* To do
Exactly as written, set down every entry once more.

* Information given
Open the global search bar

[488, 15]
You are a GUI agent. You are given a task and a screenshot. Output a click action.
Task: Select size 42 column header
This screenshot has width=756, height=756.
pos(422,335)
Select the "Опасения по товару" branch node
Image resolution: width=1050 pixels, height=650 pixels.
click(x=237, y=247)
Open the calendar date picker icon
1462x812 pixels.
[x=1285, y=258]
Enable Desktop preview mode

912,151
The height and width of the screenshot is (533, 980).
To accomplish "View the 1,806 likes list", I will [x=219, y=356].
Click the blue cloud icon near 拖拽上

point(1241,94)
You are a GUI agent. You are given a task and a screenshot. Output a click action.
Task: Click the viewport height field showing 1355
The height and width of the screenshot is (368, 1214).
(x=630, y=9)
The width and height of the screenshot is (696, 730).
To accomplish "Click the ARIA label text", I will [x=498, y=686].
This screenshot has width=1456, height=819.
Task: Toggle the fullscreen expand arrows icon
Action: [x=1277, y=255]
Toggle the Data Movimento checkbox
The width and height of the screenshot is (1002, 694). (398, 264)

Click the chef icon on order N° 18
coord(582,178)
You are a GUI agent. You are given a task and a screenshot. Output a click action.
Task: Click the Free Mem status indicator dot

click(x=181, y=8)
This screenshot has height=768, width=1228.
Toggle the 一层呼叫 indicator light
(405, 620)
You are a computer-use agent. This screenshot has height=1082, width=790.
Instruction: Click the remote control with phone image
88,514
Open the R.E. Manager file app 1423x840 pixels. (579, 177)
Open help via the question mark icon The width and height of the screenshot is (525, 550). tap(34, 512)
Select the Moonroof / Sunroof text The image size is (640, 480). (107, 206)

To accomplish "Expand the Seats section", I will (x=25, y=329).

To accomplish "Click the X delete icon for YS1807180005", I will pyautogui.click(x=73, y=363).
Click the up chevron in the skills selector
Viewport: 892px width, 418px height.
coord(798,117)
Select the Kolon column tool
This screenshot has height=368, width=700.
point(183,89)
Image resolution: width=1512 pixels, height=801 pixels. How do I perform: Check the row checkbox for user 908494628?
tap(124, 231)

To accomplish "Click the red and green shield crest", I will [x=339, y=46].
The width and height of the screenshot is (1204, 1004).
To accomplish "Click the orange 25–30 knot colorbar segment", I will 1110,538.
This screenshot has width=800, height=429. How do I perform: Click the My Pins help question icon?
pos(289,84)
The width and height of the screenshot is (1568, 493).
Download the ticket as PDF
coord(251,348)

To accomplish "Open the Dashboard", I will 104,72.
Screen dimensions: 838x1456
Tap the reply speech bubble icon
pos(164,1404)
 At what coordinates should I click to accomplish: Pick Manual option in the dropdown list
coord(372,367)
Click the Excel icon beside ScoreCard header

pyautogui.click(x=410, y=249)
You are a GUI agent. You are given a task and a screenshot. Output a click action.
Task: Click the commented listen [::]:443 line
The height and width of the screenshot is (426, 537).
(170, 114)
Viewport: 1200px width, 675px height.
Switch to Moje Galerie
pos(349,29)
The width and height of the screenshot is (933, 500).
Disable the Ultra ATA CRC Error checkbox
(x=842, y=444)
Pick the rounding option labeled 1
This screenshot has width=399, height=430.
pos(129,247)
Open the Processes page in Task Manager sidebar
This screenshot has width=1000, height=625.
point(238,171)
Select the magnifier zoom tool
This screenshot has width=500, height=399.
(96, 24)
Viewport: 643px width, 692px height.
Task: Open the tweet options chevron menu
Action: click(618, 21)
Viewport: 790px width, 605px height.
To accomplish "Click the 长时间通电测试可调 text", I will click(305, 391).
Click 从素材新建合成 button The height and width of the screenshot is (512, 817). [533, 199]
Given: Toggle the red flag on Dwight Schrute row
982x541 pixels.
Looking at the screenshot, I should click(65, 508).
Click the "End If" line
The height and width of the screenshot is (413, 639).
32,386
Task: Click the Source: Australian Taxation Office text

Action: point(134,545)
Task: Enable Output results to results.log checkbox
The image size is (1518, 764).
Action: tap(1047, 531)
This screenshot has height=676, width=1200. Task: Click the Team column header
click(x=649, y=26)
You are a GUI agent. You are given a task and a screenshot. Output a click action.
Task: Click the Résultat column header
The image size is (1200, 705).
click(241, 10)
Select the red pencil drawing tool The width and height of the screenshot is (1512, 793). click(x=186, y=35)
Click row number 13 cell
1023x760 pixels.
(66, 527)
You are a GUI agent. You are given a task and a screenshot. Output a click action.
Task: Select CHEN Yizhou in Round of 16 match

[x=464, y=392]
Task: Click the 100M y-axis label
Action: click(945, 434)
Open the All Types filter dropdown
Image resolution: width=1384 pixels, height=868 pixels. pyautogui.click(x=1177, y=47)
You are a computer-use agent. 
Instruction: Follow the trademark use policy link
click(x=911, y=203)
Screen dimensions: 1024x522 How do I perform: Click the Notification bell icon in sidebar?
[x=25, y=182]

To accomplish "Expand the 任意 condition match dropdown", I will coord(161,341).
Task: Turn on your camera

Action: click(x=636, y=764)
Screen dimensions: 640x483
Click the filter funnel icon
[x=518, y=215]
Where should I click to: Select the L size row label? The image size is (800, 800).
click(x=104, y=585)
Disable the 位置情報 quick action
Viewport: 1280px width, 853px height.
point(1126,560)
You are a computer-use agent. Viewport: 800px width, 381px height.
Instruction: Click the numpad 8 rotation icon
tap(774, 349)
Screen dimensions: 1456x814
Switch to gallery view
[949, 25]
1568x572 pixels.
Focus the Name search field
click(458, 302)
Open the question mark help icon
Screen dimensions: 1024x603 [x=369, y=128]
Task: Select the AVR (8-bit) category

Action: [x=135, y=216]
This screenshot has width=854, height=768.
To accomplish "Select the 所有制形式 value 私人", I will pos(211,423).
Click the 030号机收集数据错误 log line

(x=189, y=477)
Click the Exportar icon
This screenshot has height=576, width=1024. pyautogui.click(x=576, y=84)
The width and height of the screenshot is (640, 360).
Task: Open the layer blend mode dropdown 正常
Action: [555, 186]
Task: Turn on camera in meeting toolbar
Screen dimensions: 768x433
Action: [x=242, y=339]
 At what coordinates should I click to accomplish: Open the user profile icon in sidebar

* Task solution
Open the global search bar

[488, 15]
You are a GUI agent. You are given a task and a screenshot. Output a click action.
Task: Select size 42 column header
This screenshot has width=756, height=756.
pos(422,335)
Select the "Опасения по товару" branch node
Image resolution: width=1050 pixels, height=650 pixels.
click(x=237, y=247)
Open the calendar date picker icon
1462x812 pixels.
[x=1285, y=258]
Enable Desktop preview mode

912,151
The height and width of the screenshot is (533, 980).
To accomplish "View the 1,806 likes list", I will [x=219, y=356].
Click the blue cloud icon near 拖拽上

point(1241,94)
You are a GUI agent. You are given a task and a screenshot. Output a click action.
Task: Click the viewport height field showing 1355
The height and width of the screenshot is (368, 1214).
(x=630, y=9)
The width and height of the screenshot is (696, 730).
To accomplish "Click the ARIA label text", I will [x=498, y=686].
This screenshot has width=1456, height=819.
Task: Toggle the fullscreen expand arrows icon
Action: [x=1277, y=255]
Toggle the Data Movimento checkbox
The width and height of the screenshot is (1002, 694). (398, 264)

Click the chef icon on order N° 18
coord(582,178)
You are a GUI agent. You are given a task and a screenshot. Output a click action.
Task: Click the Free Mem status indicator dot

click(x=181, y=8)
This screenshot has height=768, width=1228.
Toggle the 一层呼叫 indicator light
(405, 620)
You are a computer-use agent. This screenshot has height=1082, width=790.
Instruction: Click the remote control with phone image
88,514
Open the R.E. Manager file app 1423x840 pixels. (579, 177)
Open help via the question mark icon The width and height of the screenshot is (525, 550). tap(34, 512)
Select the Moonroof / Sunroof text The image size is (640, 480). (107, 206)

To accomplish "Expand the Seats section", I will (x=25, y=329).

To accomplish "Click the X delete icon for YS1807180005", I will pyautogui.click(x=73, y=363).
Click the up chevron in the skills selector
Viewport: 892px width, 418px height.
coord(798,117)
Select the Kolon column tool
This screenshot has height=368, width=700.
point(183,89)
Image resolution: width=1512 pixels, height=801 pixels. How do I perform: Check the row checkbox for user 908494628?
tap(124, 231)

To accomplish "Click the red and green shield crest", I will [x=339, y=46].
The width and height of the screenshot is (1204, 1004).
To accomplish "Click the orange 25–30 knot colorbar segment", I will 1110,538.
This screenshot has width=800, height=429. How do I perform: Click the My Pins help question icon?
pos(289,84)
The width and height of the screenshot is (1568, 493).
Download the ticket as PDF
coord(251,348)

To accomplish "Open the Dashboard", I will 104,72.
Screen dimensions: 838x1456
Tap the reply speech bubble icon
pos(164,1404)
 At what coordinates should I click to accomplish: Pick Manual option in the dropdown list
coord(372,367)
Click the Excel icon beside ScoreCard header

pyautogui.click(x=410, y=249)
You are a GUI agent. You are given a task and a screenshot. Output a click action.
Task: Click the commented listen [::]:443 line
The height and width of the screenshot is (426, 537).
(170, 114)
Viewport: 1200px width, 675px height.
Switch to Moje Galerie
pos(349,29)
The width and height of the screenshot is (933, 500).
Disable the Ultra ATA CRC Error checkbox
(x=842, y=444)
Pick the rounding option labeled 1
This screenshot has width=399, height=430.
pos(129,247)
Open the Processes page in Task Manager sidebar
This screenshot has width=1000, height=625.
point(238,171)
Select the magnifier zoom tool
This screenshot has width=500, height=399.
(96, 24)
Viewport: 643px width, 692px height.
Task: Open the tweet options chevron menu
Action: click(618, 21)
Viewport: 790px width, 605px height.
To accomplish "Click the 长时间通电测试可调 text", I will click(305, 391).
Click 从素材新建合成 button The height and width of the screenshot is (512, 817). [533, 199]
Given: Toggle the red flag on Dwight Schrute row
982x541 pixels.
Looking at the screenshot, I should click(65, 508).
Click the "End If" line
The height and width of the screenshot is (413, 639).
32,386
Task: Click the Source: Australian Taxation Office text

Action: point(134,545)
Task: Enable Output results to results.log checkbox
The image size is (1518, 764).
Action: tap(1047, 531)
This screenshot has height=676, width=1200. Task: Click the Team column header
click(x=649, y=26)
You are a GUI agent. You are given a task and a screenshot. Output a click action.
Task: Click the Résultat column header
The image size is (1200, 705).
click(241, 10)
Select the red pencil drawing tool The width and height of the screenshot is (1512, 793). click(x=186, y=35)
Click row number 13 cell
1023x760 pixels.
(66, 527)
You are a GUI agent. You are given a task and a screenshot. Output a click action.
Task: Select CHEN Yizhou in Round of 16 match

[x=464, y=392]
Task: Click the 100M y-axis label
Action: click(945, 434)
Open the All Types filter dropdown
Image resolution: width=1384 pixels, height=868 pixels. pyautogui.click(x=1177, y=47)
You are a computer-use agent. 
Instruction: Follow the trademark use policy link
click(x=911, y=203)
Screen dimensions: 1024x522 How do I perform: Click the Notification bell icon in sidebar?
[x=25, y=182]

To accomplish "Expand the 任意 condition match dropdown", I will coord(161,341).
Task: Turn on your camera

Action: click(x=636, y=764)
Screen dimensions: 640x483
Click the filter funnel icon
[x=518, y=215]
Where should I click to: Select the L size row label? The image size is (800, 800).
click(x=104, y=585)
Disable the 位置情報 quick action
Viewport: 1280px width, 853px height.
point(1126,560)
You are a computer-use agent. Viewport: 800px width, 381px height.
Instruction: Click the numpad 8 rotation icon
tap(774, 349)
Screen dimensions: 1456x814
Switch to gallery view
[949, 25]
1568x572 pixels.
Focus the Name search field
click(458, 302)
Open the question mark help icon
Screen dimensions: 1024x603 [x=369, y=128]
Task: Select the AVR (8-bit) category

Action: [x=135, y=216]
This screenshot has width=854, height=768.
To accomplish "Select the 所有制形式 value 私人", I will pos(211,423).
Click the 030号机收集数据错误 log line

(x=189, y=477)
Click the Exportar icon
This screenshot has height=576, width=1024. pyautogui.click(x=576, y=84)
The width and height of the screenshot is (640, 360).
Task: Open the layer blend mode dropdown 正常
Action: [555, 186]
Task: Turn on camera in meeting toolbar
Screen dimensions: 768x433
Action: [x=242, y=339]
 At what coordinates should I click to accomplish: Open the user profile icon in sidebar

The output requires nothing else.